Archives

Mining Twitter Data With Ruby - Visualizing User Mentions

In my previous post on mining twitter data with ruby, we laid our foundation for collecting and analyzing Twitter updates. We stored these updates in MongoDB and used map-reduce to implement a simple counting of tweets. In this post, we’ll show relationships between users based on mentions inside the tweet. Fortunately for us, there is no need to parse each tweet just to get a list of users mentioned in the tweet because Twitter provides the “entities.mentions” field that contains what we need. After we collected the “who mentions who”, we then construct a directed graph to represent these relationships and convert them to an image so we can actually see it.
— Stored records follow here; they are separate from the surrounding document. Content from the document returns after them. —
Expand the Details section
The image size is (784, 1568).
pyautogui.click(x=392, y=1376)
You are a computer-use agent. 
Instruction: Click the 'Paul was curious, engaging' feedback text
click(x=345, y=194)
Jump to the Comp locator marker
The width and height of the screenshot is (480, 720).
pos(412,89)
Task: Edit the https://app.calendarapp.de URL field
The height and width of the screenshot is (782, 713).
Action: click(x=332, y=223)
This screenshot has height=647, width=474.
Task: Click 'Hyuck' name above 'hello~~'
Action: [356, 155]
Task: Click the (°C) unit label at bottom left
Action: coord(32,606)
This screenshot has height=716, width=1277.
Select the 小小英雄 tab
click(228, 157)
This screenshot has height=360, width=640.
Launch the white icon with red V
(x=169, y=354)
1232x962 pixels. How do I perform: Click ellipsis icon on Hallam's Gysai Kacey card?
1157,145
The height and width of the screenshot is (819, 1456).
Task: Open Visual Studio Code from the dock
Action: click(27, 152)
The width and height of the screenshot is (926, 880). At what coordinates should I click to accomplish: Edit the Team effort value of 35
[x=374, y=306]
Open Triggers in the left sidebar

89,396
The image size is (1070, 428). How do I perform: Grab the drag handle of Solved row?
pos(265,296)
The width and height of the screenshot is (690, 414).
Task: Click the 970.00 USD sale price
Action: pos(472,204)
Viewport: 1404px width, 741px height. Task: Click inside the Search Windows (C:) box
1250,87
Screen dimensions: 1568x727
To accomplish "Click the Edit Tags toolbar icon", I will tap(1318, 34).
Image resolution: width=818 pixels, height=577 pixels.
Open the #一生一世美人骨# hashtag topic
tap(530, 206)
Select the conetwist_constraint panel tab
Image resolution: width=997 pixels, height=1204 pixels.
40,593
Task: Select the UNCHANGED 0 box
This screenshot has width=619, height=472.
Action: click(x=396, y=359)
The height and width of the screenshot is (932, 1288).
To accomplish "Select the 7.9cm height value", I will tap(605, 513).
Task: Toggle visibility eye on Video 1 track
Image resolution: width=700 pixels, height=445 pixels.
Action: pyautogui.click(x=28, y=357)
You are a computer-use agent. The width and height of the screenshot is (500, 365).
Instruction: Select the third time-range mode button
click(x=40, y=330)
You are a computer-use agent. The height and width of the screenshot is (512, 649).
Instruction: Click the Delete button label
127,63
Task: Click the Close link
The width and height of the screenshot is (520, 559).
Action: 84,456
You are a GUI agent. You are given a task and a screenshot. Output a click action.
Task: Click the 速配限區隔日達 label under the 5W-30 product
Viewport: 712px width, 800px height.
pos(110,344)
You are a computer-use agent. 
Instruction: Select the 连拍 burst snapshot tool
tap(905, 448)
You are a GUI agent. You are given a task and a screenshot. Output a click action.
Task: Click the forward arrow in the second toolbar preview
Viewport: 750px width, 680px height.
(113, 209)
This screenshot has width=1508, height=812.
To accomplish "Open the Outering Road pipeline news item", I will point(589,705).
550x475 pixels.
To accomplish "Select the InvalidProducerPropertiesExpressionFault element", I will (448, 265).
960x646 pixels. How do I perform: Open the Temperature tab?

First, we start with the aggregation of mentions per user. We will use the same code base as last time. So if this is your first time, I recommend reading my previous related post or you can follow the changes in Github. Note to self: Convert this to an actual gem in the next post.

# user_mention.rb
module UserMention

  def mentions_by_user
    map_command = %q{
      function() {
        var mentions = this.entities.user_mentions,
            users = [];
        if (mentions.length > 0) {
          for(i in mentions) {
            users.push(mentions[i].id_str)
          }

          emit(this.user.id_str, { mentions: users });
        }
      }
    }

   reduce_command = %q{
      function(key, values) {
        var users = [];

        for(i in values) {
          users = users.concat(values[i].mentions);
        }

        return { mentions: users };
      }
    }

    options = {:out => {:inline => 1}, :raw => true, :limit => 50 }
    statuses.map_reduce(map_command, reduce_command, options)
 end

end

We then again use map-reduce in MongoDB to implement our aggregation. Of course, this sort of thing can be done in Ruby directly but it would be way more efficient if we do it in MongoDB especially if you have a big collection to process. Note that we limit the number of documents to process because we don’t want our graph to look unrecognizable when we display it.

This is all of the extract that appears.